## INSTRUCTION 1
Retype the part of the compliance hiring introduction that opens with the words containing "Those stakes make" and closes with "the wrong time.".
## INSTRUCTION 2
In the compliance hiring introduction, how many compliance officer positions open each year from replacement demand alone?

## TEXT BLOCK
►
Introduction
U.S. regulatory enforcement is tightening — and the numbers reflect it. Penalties across federal regulators hit $4.3 billion in 2024, with bank-specific fines surging 522% to $3.65 billion. FinCEN's record $1.3 billion penalty against TD Bank made one thing plain: program-level compliance failures don't just cost money — they threaten a bank's operating license.
Those stakes make compliance hiring more consequential than ever — and harder. Demand for qualified compliance professionals is outpacing supply. The BLS projects only 3% employment growth for compliance officers over the next decade — yet roughly 33,300 positions open annually just from replacement demand. Retirement, burnout, and specialization gaps are leaving institutions exposed at exactly the wrong time.
This guide covers the regulatory landscape driving that demand, the roles institutions need to fill, and what to prioritize when hiring compliance leaders who can keep your institution out of an enforcement action.
◄
## Records for locating displayed items
►
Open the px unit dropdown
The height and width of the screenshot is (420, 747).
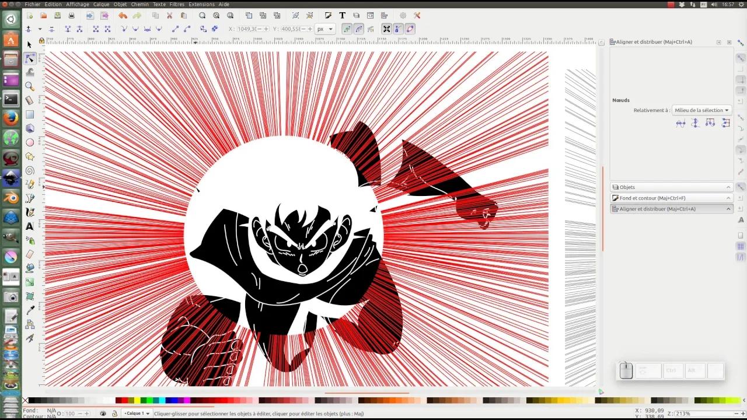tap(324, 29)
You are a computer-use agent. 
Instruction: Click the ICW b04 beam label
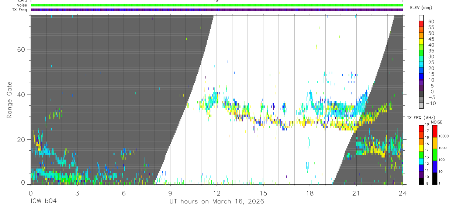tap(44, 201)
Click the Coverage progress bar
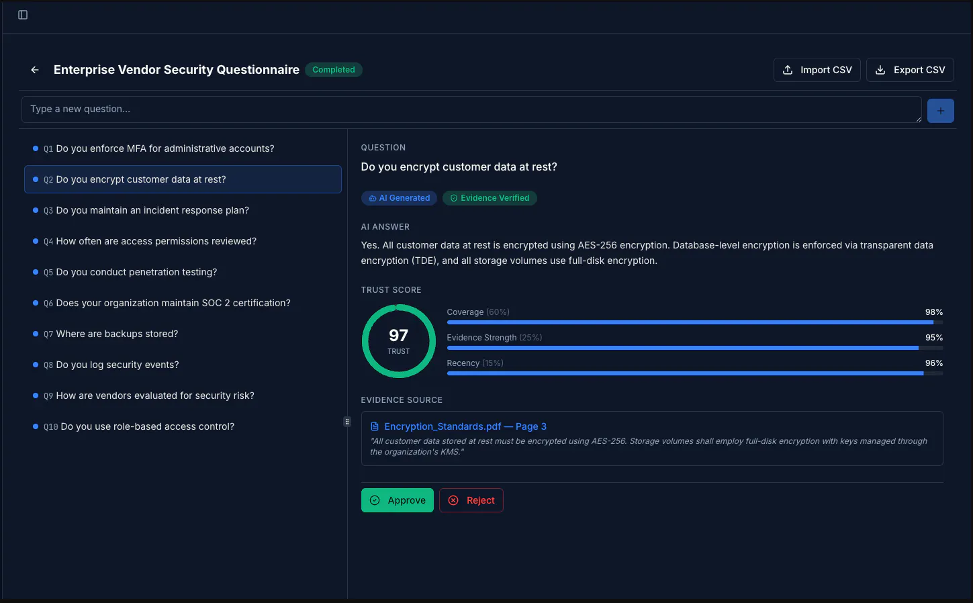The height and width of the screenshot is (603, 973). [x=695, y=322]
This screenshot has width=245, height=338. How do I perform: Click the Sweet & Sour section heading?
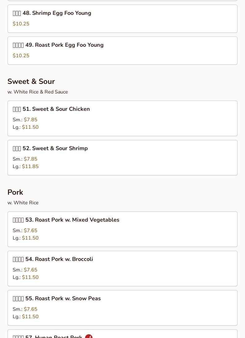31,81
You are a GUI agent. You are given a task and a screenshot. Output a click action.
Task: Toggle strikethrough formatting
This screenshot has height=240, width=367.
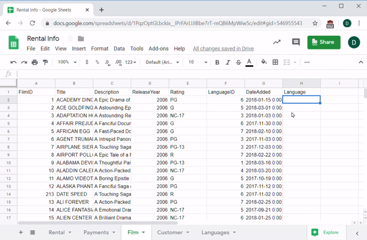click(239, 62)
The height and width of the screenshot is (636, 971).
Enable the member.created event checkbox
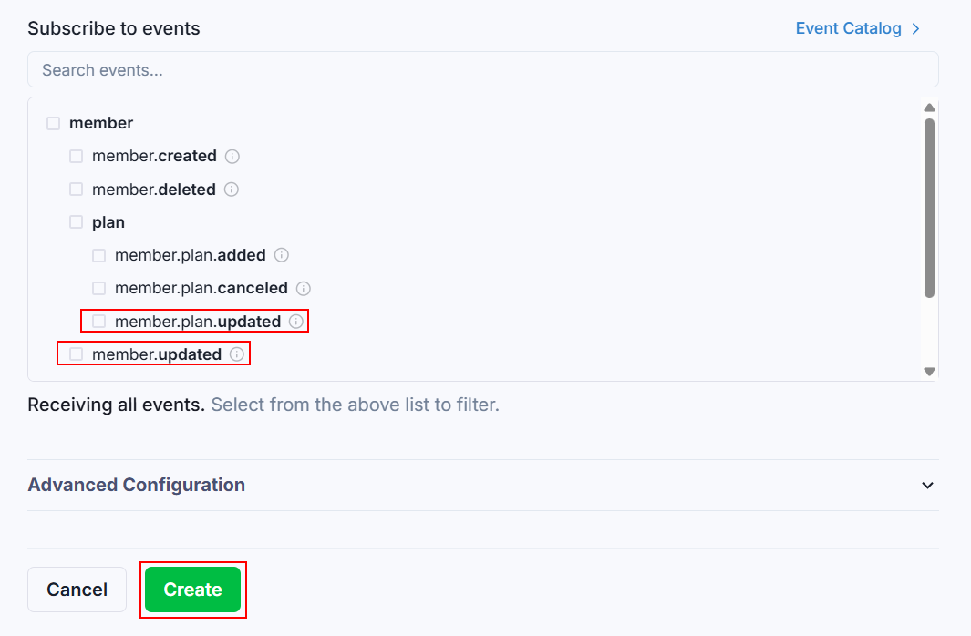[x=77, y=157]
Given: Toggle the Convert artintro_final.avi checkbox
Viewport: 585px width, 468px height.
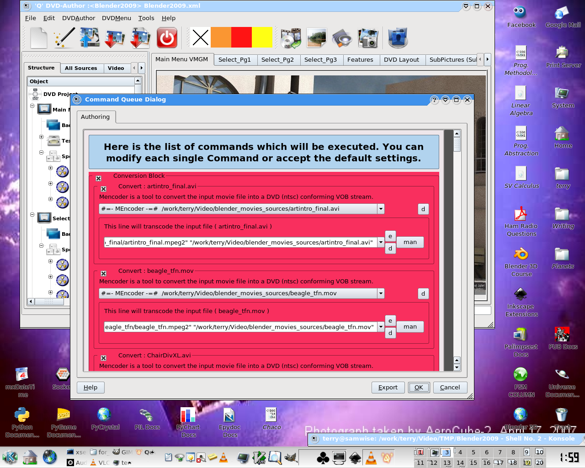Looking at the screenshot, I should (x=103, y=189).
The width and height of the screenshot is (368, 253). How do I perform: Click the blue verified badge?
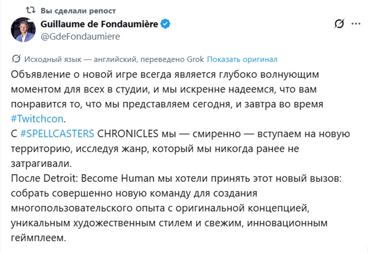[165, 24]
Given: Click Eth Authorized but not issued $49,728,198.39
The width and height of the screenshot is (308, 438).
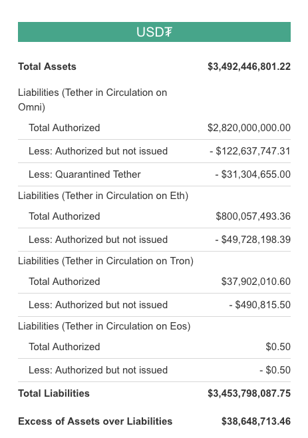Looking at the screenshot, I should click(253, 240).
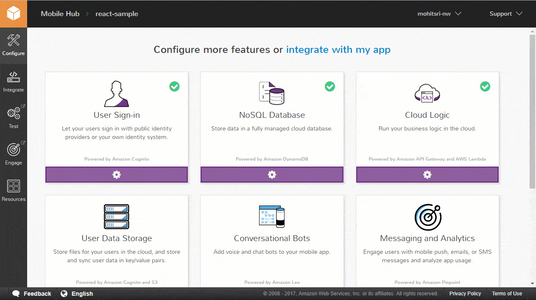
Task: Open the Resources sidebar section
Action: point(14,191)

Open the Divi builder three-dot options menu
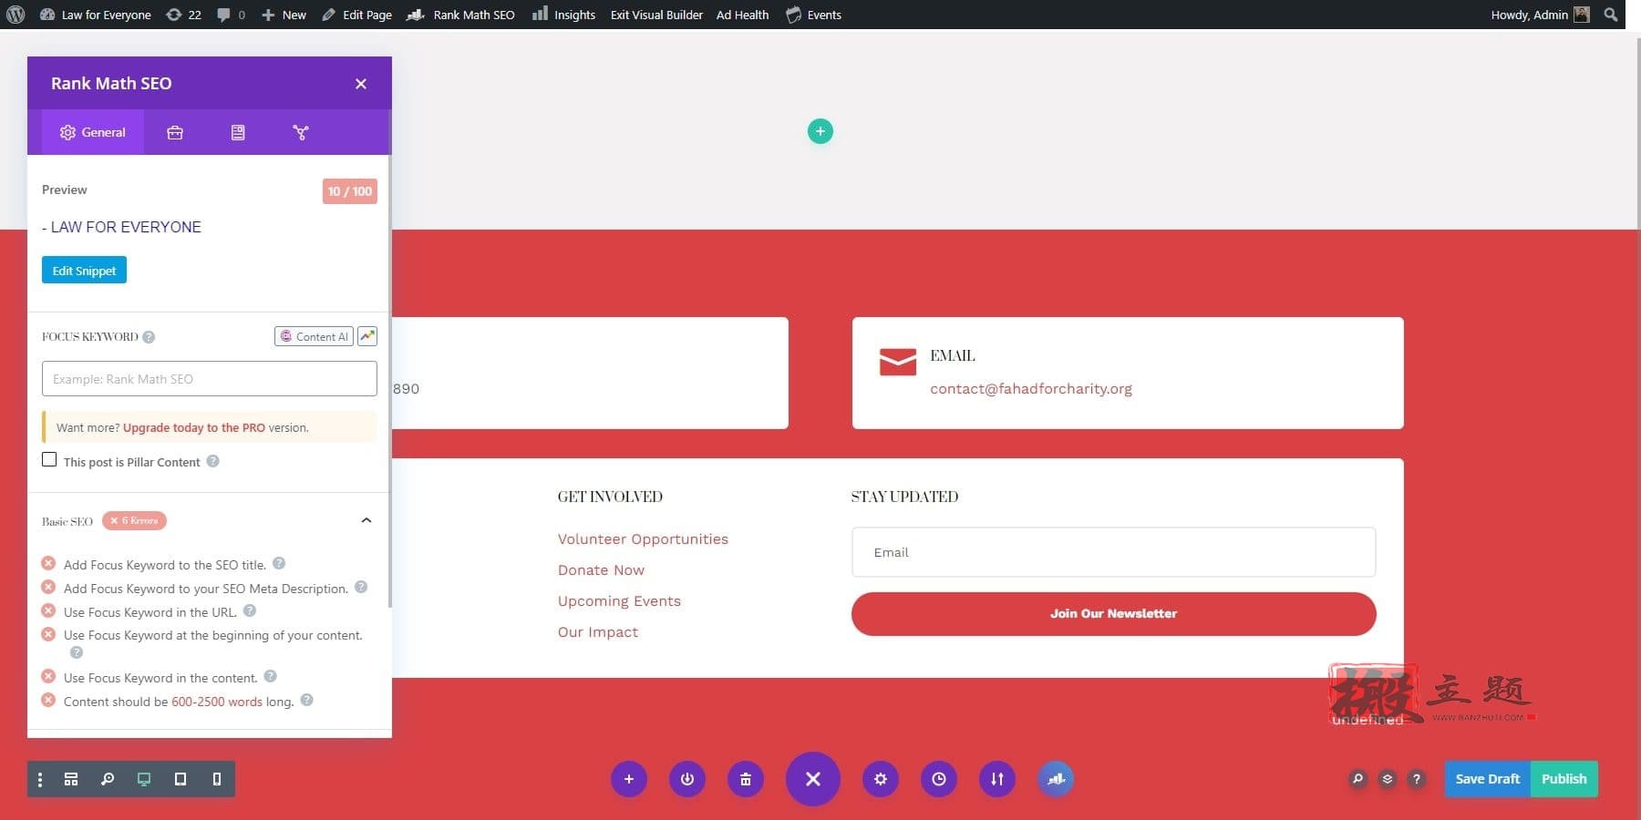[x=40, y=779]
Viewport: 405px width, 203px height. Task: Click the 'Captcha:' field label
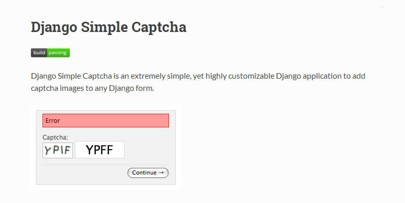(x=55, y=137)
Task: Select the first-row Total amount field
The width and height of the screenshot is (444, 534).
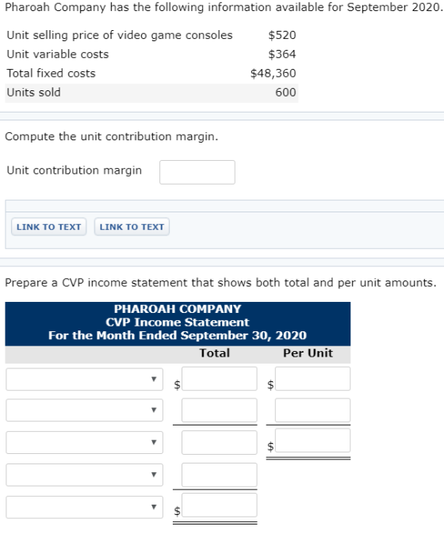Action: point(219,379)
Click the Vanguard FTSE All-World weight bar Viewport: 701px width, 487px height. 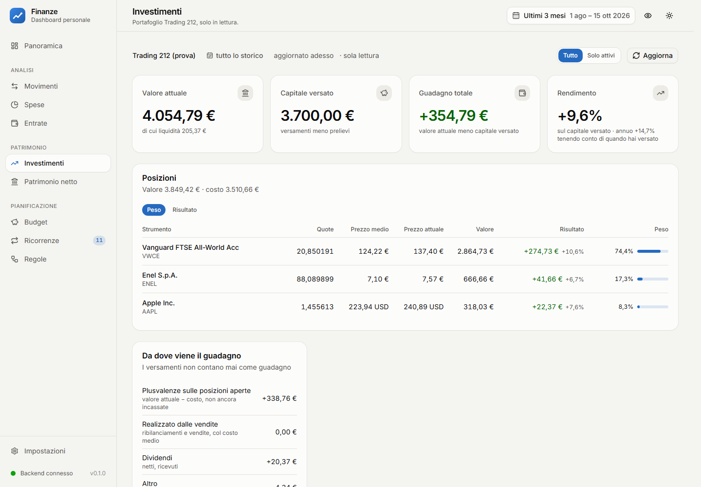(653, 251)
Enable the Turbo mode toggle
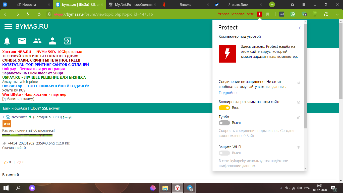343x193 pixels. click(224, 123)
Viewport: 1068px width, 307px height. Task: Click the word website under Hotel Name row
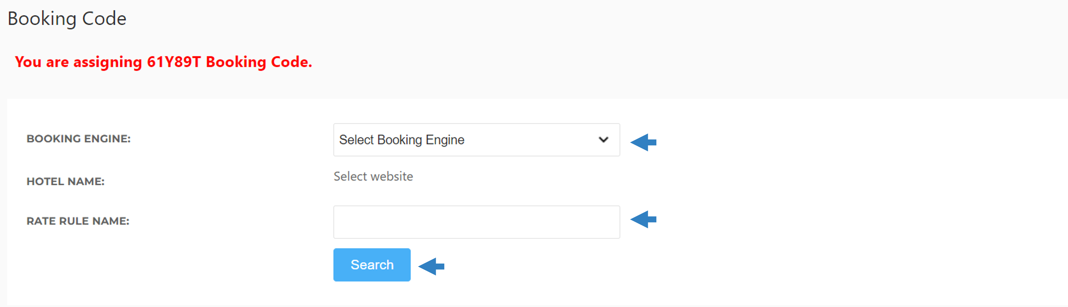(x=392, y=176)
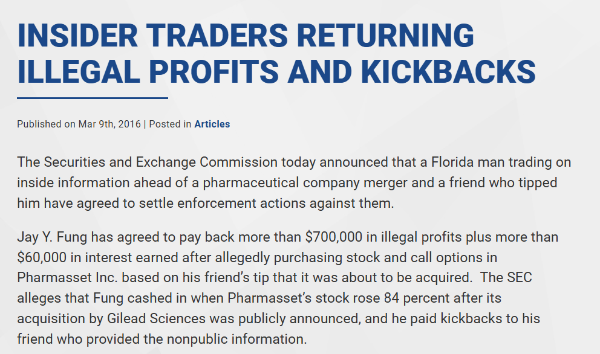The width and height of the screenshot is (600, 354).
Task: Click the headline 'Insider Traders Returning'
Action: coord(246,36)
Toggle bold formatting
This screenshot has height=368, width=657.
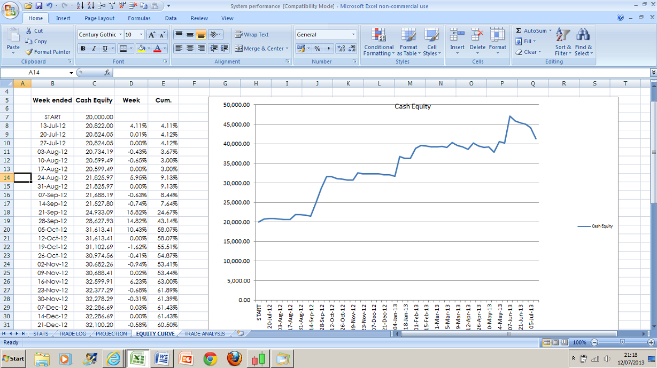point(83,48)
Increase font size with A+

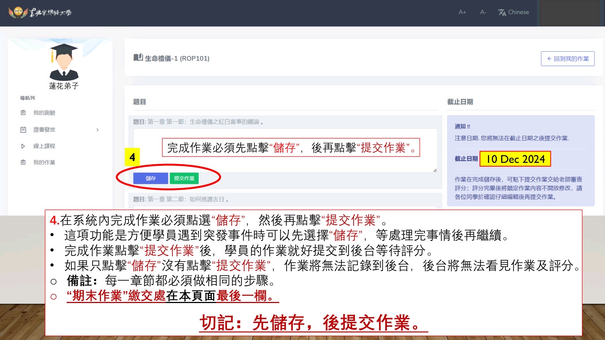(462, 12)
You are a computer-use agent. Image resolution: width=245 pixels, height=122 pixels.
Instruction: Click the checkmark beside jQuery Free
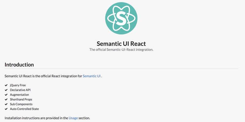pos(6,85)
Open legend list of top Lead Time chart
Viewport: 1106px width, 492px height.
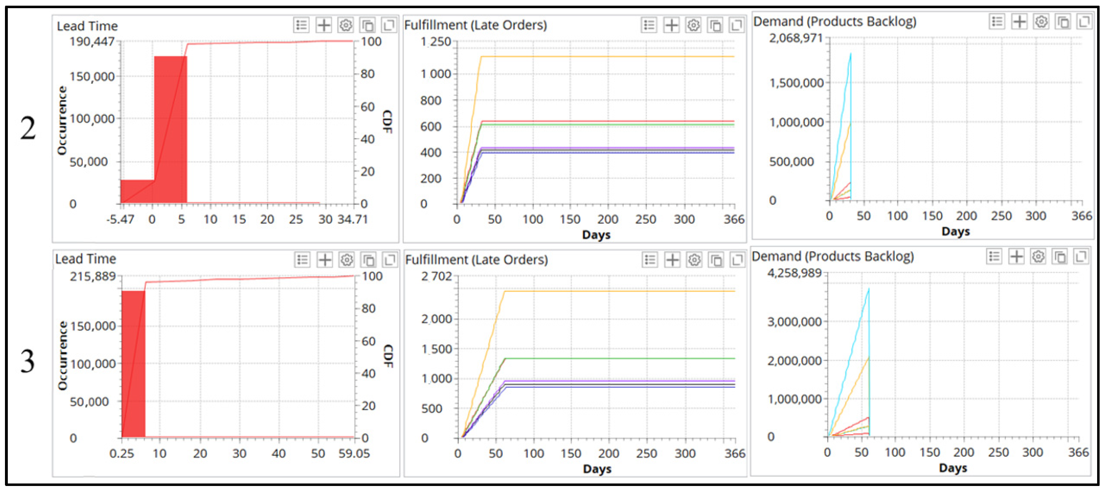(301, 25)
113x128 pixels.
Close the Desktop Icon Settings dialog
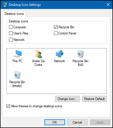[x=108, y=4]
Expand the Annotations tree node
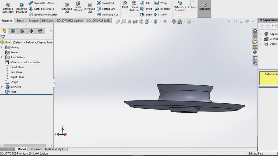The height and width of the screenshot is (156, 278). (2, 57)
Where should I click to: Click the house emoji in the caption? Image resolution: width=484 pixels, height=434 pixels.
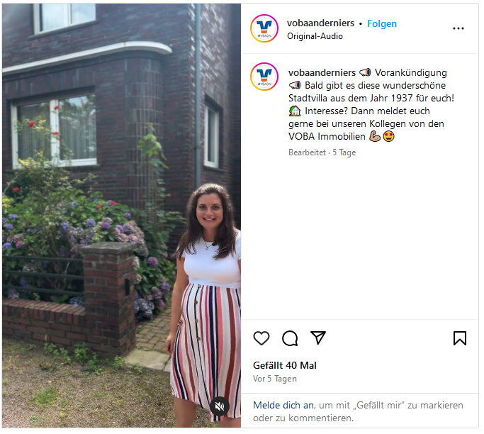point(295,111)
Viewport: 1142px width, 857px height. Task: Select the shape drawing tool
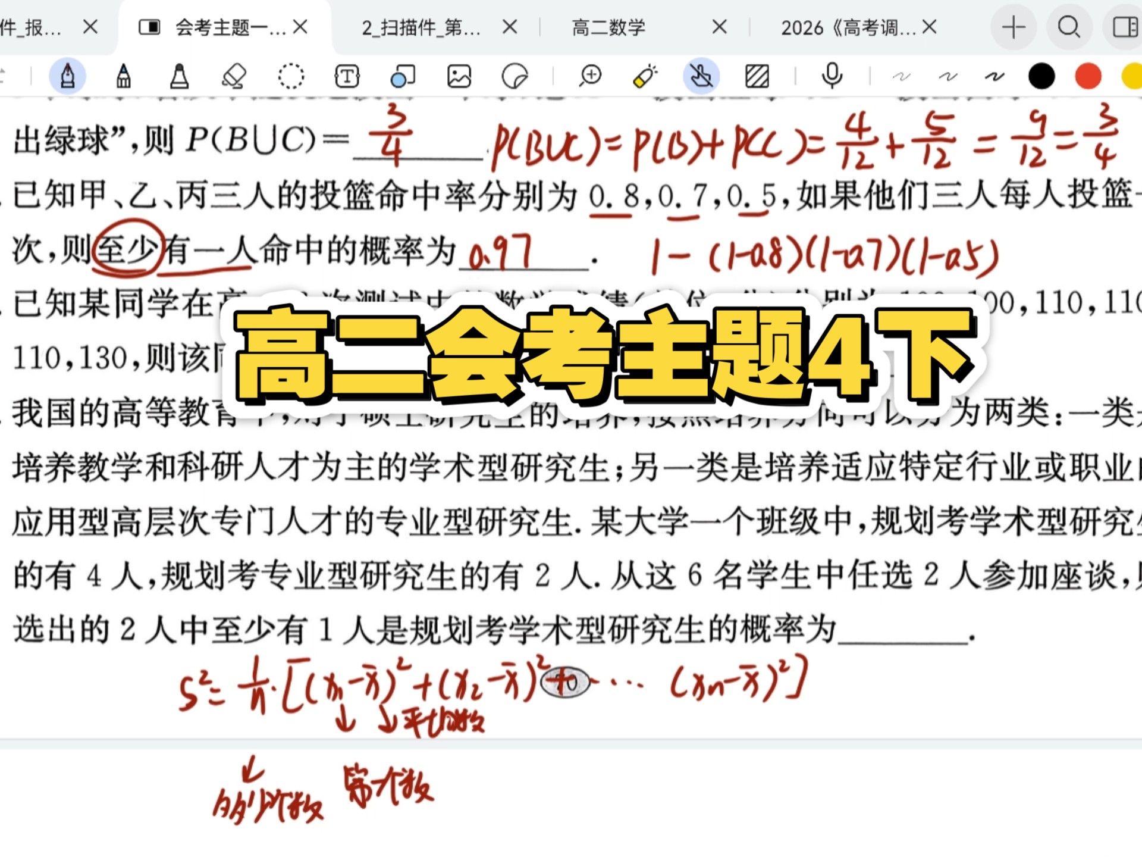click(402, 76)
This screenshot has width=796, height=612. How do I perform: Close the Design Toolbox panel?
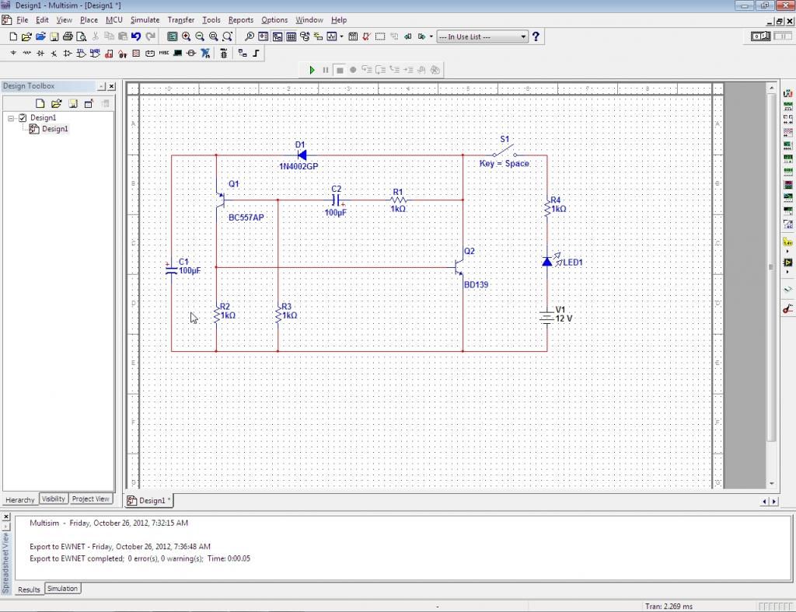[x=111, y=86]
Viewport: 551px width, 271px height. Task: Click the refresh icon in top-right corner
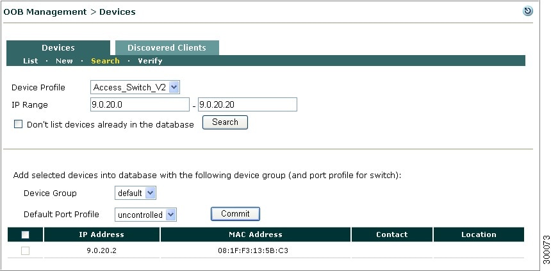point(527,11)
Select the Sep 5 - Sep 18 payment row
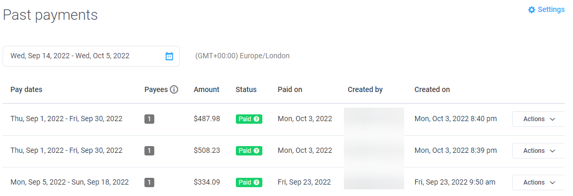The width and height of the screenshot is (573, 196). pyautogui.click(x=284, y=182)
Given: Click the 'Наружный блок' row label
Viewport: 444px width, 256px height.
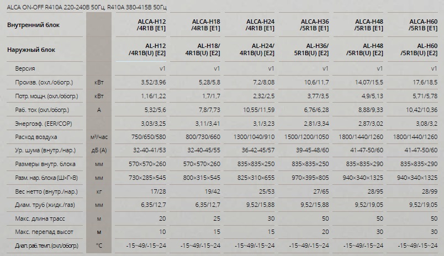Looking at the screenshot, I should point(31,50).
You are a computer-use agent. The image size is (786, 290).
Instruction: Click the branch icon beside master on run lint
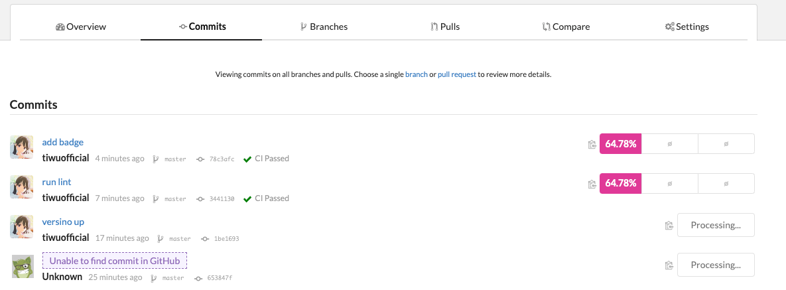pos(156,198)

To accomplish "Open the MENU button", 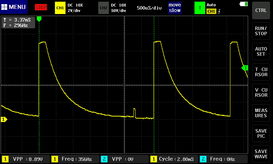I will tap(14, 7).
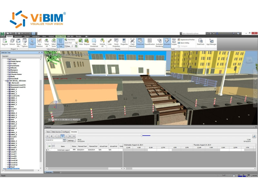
◄
## EXERCISE OUTPUT 1
Those stakes make compliance hiring more consequential than ever — and harder. Demand for qualified compliance professionals is outpacing supply. The BLS projects only 3% employment growth for compliance officers over the next decade — yet roughly 33,300 positions open annually just from replacement demand. Retirement, burnout, and specialization gaps are leaving institutions exposed at exactly the wrong time.

## EXERCISE OUTPUT 2
Roughly 33,300 positions